Hay que aclarar, antes de que se pueda crear algún malentendido, que la ficha técnica/ artística de ‘El último caballo’ no nos informa en ningún caso de que su guion esté basado en la novela de Cervantes, ni el propio Neville nunca hará una manifestación favorable al respecto. Por tanto, en rigor, no estamos autorizados a defender una adaptación como tal. Hemos de decir, sencillamente, que en la fábula –a medio camino entre el sainete y la farsa– que nos cuenta la película se pueden encontrar algunos paralelismos, quizá involuntarios, con la historia del Caballero de la Triste Figura.

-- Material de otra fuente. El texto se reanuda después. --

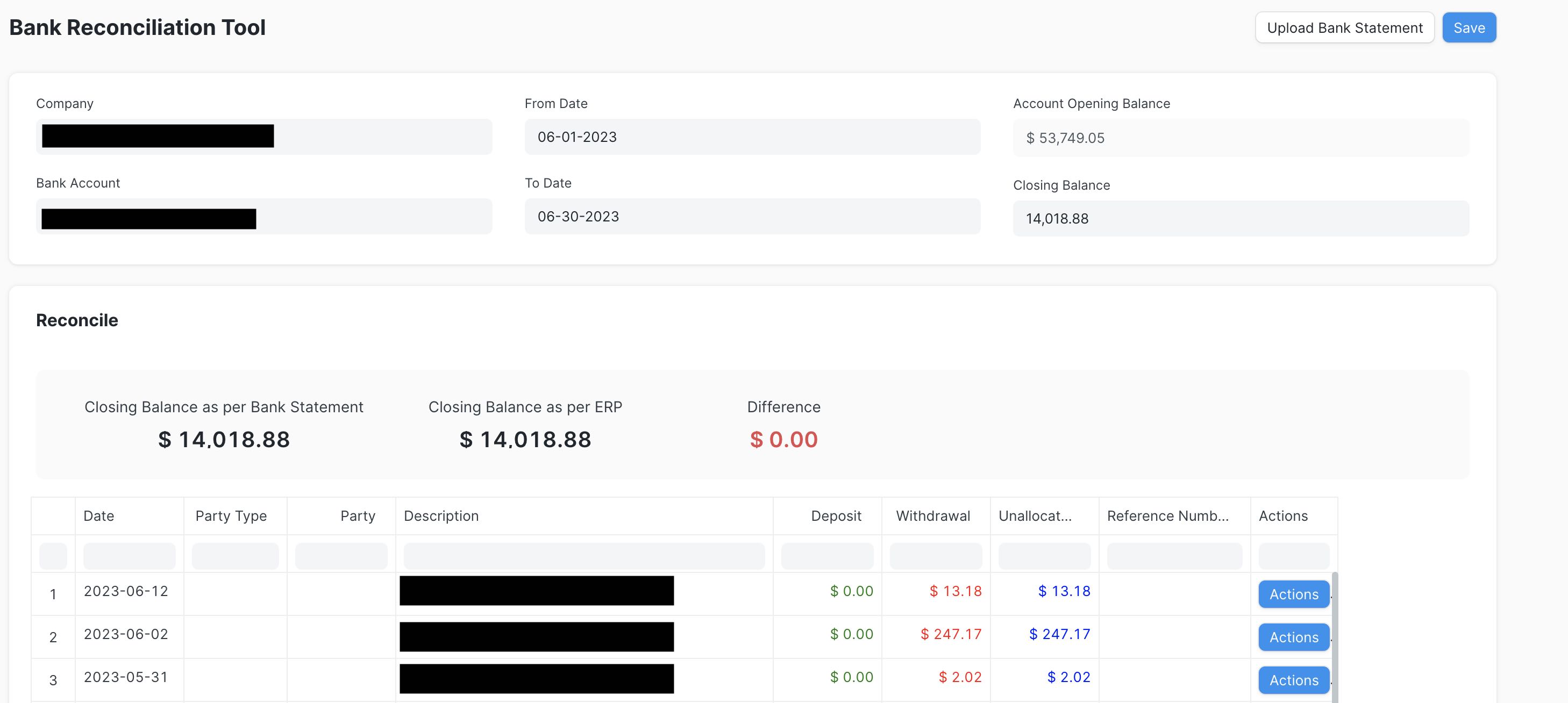Viewport: 1568px width, 703px height.
Task: Click Actions for the 2023-05-31 row
Action: [x=1293, y=680]
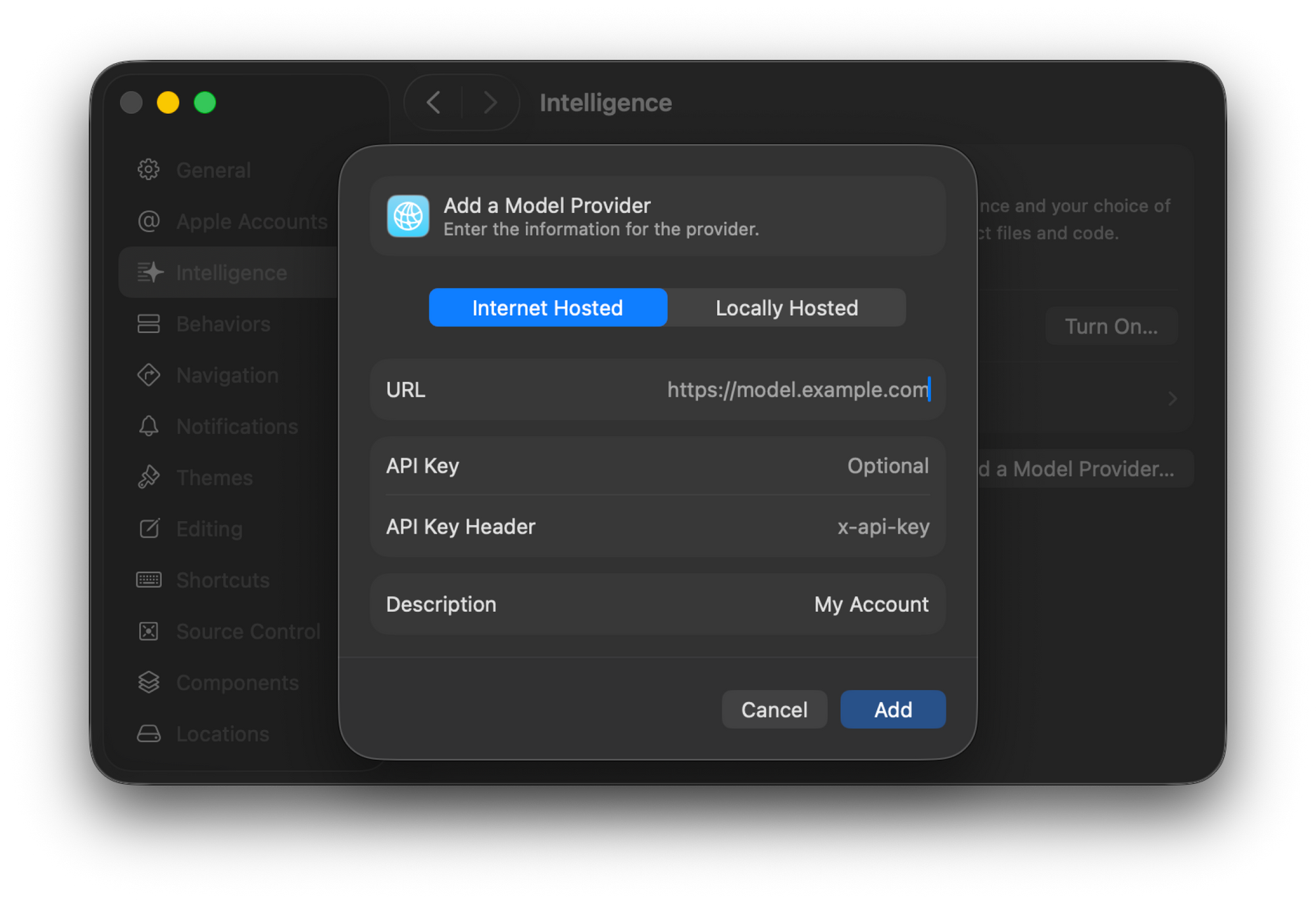Viewport: 1316px width, 903px height.
Task: Open Shortcuts settings in sidebar
Action: pos(222,580)
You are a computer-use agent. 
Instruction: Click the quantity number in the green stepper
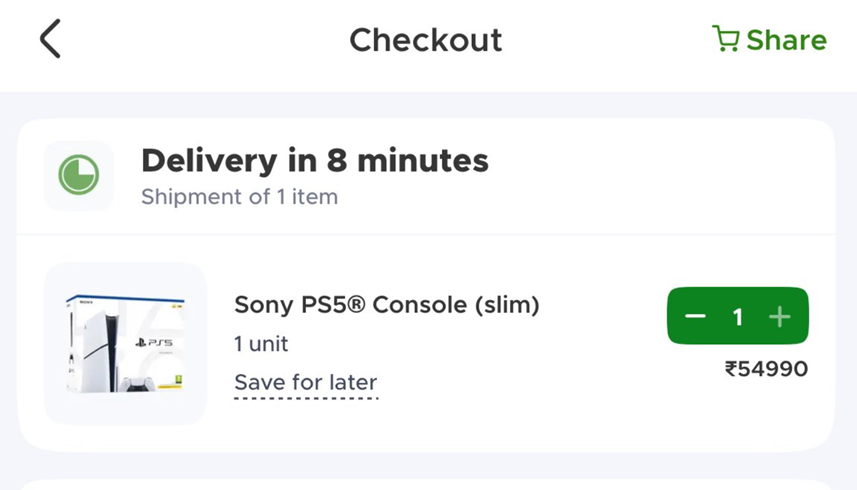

Cierto es que todas las adaptaciones de la novela se pueden adjetivar de libres por cuanto que ninguna de ellas será capaz, como es evidente, de ilustrar todos los episodios de la misma: es forzoso siempre un profundo ejercicio de cirugía sujeto al criterio del adaptador, que necesariamente se verá obligado a tomarse unas cuantas licencias. Por ello, también, habrá versiones fílmicas que podremos etiquetar de libérrimas incluso, como la ya citada ‘Garbancito de la Mancha’ o la que, desafortunadamente, no pudo llevar a cabo años después Orson Welles y que montó finalmente Jesús Franco.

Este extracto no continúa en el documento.